_Directions_
How many lines of these entries hold the string "This"? Answer with the number alone.

== The data ==

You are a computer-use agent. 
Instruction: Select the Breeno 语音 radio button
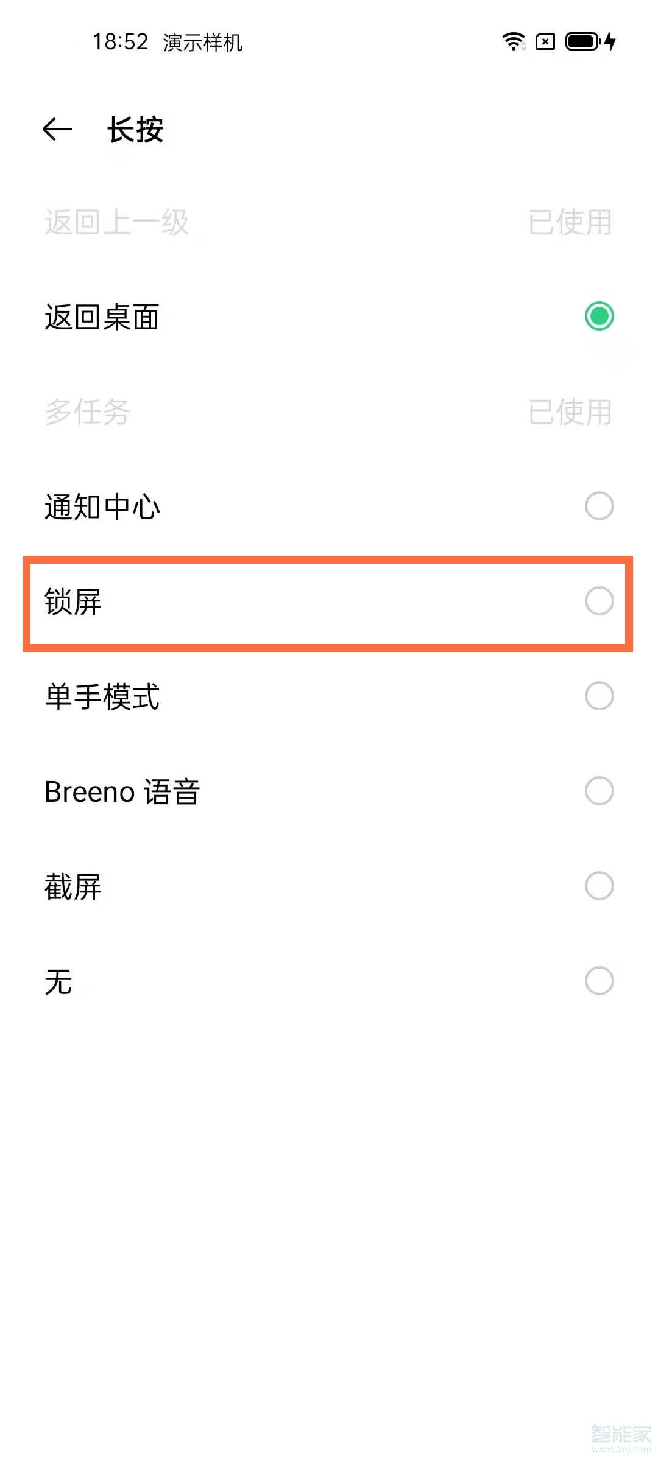click(x=599, y=791)
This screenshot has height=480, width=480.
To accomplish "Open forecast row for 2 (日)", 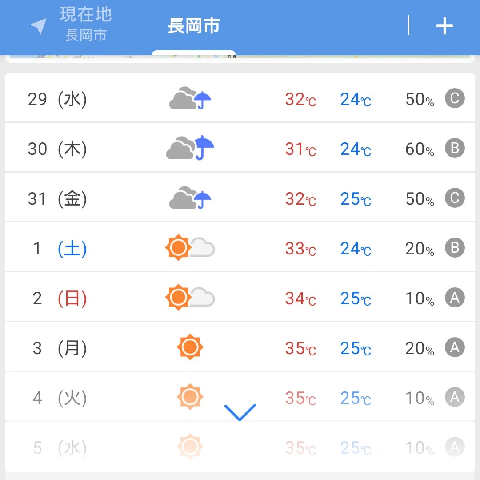I will 240,298.
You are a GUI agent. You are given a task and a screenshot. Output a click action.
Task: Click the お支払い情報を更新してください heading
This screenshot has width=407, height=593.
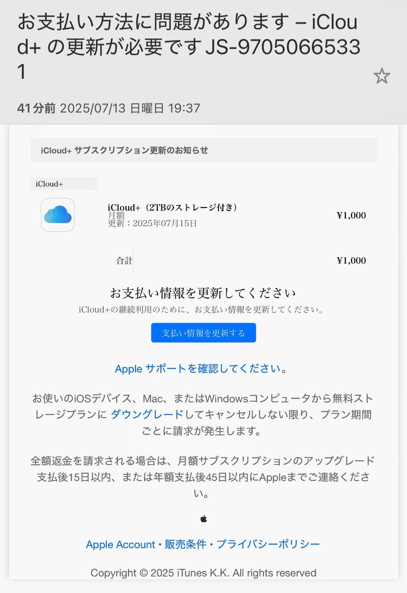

===

_Task solution_
2